Laboratory of Neuromotor Physiology, IRCCS Santa Lucia Foundation, Rome, Italy.
PLoS One. 2012;7(2):e31770. doi: 10.1371/journal.pone.0031770. Epub 2012 Feb 22.
Intercepting a moving object requires accurate spatio-temporal control. Several studies have investigated how the CNS copes with such a challenging task, focusing on the nature of the information used to extract target motion parameters and on the identification of general control strategies. In the present study we provide evidence that the right time and place of the collision is not univocally specified by the CNS for a given target motion; instead, different but equally successful solutions can be adopted by different subjects when task constraints are loose. We characterized arm kinematics of fourteen subjects and performed a detailed analysis on a subset of six subjects who showed comparable success rates when asked to catch a flying ball in three dimensional space. Balls were projected by an actuated launching apparatus in order to obtain different arrival flight time and height conditions. Inter-individual variability was observed in several kinematic parameters, such as wrist trajectory, wrist velocity profile, timing and spatial distribution of the impact point, upper limb posture, trunk motion, and submovement decomposition.
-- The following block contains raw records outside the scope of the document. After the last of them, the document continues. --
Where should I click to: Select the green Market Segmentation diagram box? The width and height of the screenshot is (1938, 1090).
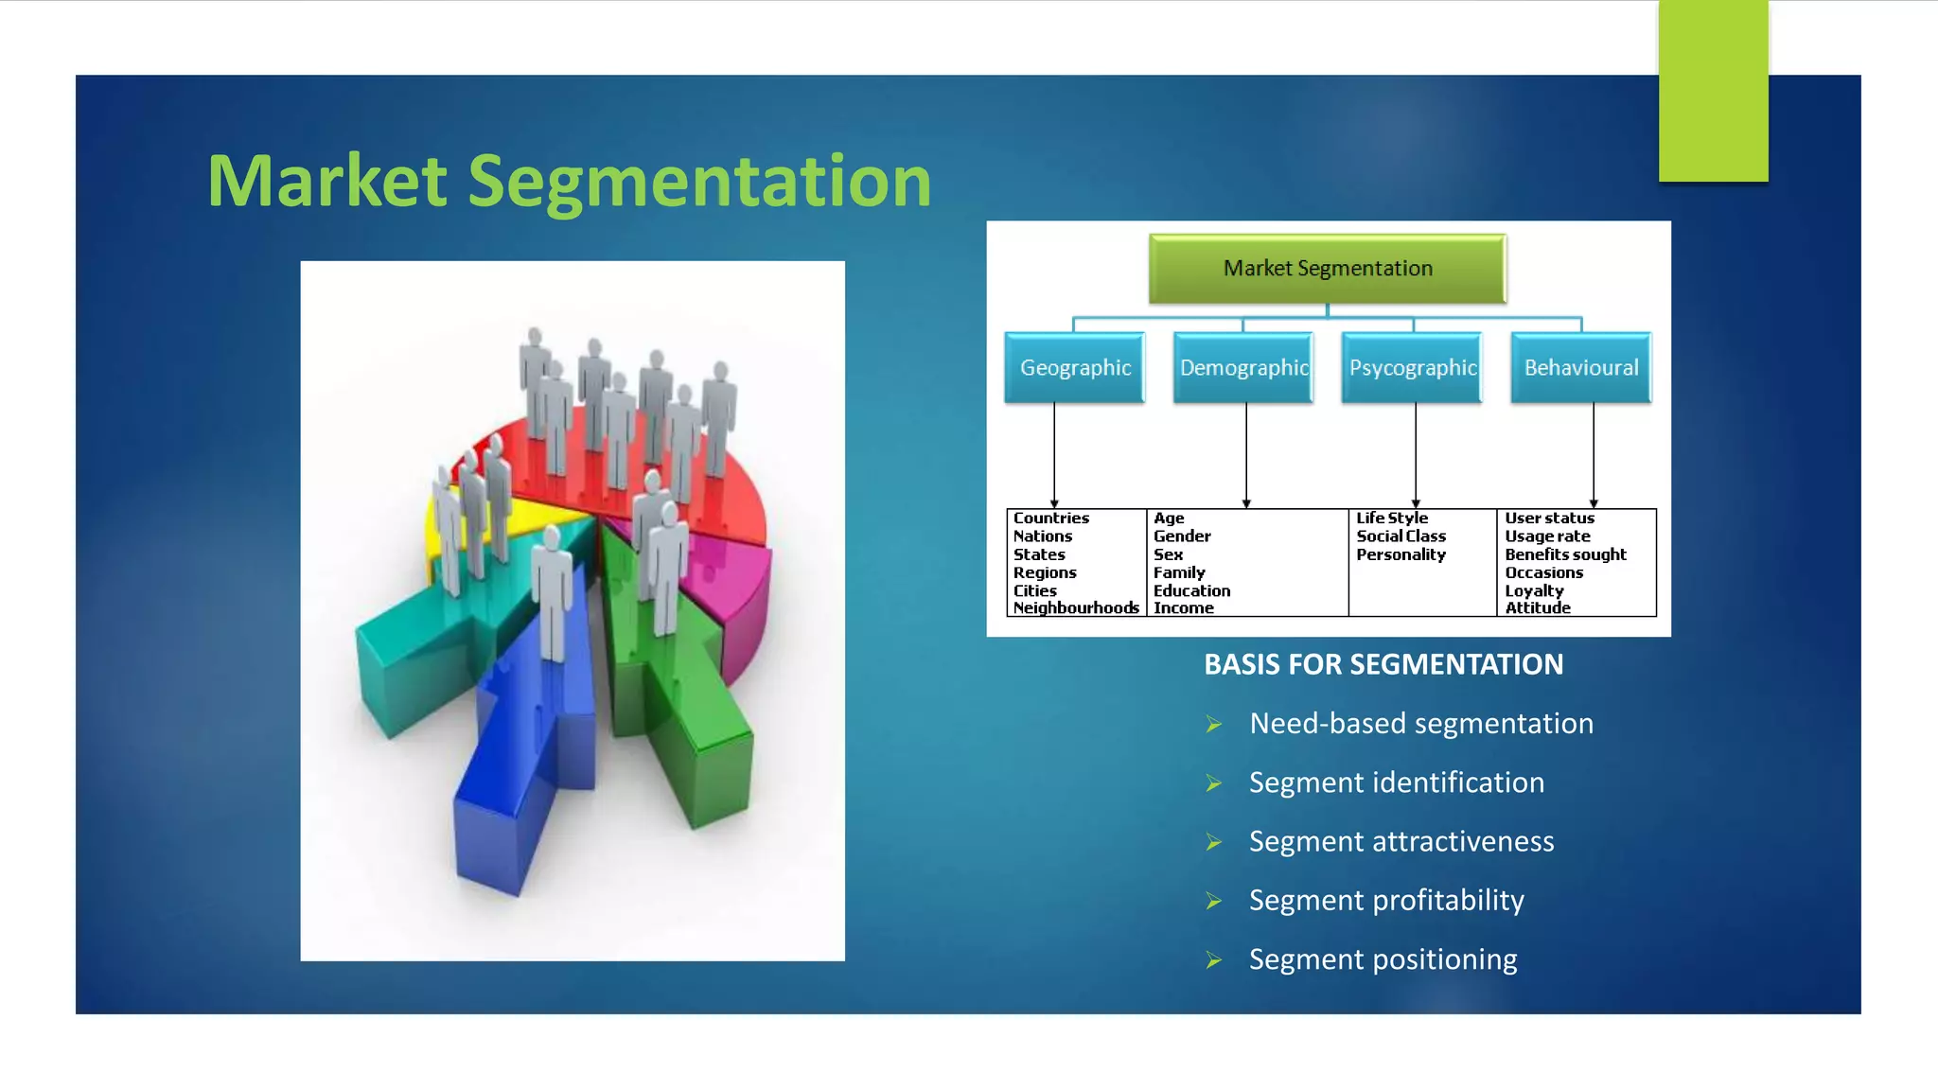click(x=1327, y=269)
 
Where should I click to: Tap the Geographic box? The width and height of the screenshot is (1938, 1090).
click(x=1075, y=367)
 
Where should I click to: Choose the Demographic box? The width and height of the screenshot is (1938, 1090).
click(x=1243, y=367)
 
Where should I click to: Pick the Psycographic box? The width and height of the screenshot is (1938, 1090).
click(x=1412, y=367)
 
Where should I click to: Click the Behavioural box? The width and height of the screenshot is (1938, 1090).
click(x=1580, y=367)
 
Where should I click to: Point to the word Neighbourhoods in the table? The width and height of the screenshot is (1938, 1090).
click(x=1076, y=608)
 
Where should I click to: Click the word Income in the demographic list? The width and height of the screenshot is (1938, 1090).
click(x=1183, y=608)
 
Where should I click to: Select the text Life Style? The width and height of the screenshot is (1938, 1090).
click(x=1391, y=519)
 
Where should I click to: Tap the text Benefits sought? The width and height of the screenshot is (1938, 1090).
click(x=1565, y=554)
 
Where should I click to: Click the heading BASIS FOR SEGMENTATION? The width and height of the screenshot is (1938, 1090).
click(x=1383, y=664)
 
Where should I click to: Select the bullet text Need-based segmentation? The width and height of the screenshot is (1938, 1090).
click(x=1420, y=724)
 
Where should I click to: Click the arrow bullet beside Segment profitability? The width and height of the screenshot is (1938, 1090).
click(x=1214, y=901)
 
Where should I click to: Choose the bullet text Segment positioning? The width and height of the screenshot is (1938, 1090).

Individual idiosyncratic behaviors were consistent across different ball flight time conditions and across two experimental sessions carried out at one year distance. These results highlight the importance of a systematic characterization of individual factors in the study of interceptive tasks.
拦截移动物体需要精确的时空控制。已有多项研究探讨了中枢神经系统如何应对这一具有挑战性的任务,重点关注用于提取目标运动参数的信息的性质,以及确定通用控制策略。在本研究中,我们提供了证据表明,对于给定的目标运动,中枢神经系统并非唯一指定碰撞的时间和地点;相反,当任务约束较宽松时,不同的但同样成功的解决方案可以被不同的受试者采用。我们描述了十四个受试者的手臂运动学,并对六个受试者进行了详细分析,这些受试者在被要求在三维空间中接住一个飞行球时表现出相似的成功率。球被一个驱动的发射装置发射,以获得不同的到达飞行时间和高度条件。在几个运动学参数中观察到个体间的可变性,例如手腕轨迹、手腕速度曲线、撞击点的时间和空间分布、上肢姿势、躯干运动和亚运动分解。个体特有的行为在不同的球飞行时间条件和相隔一年进行的两次实验中是一致的。这些结果强调了在拦截任务研究中对个体因素进行系统特征描述的重要性。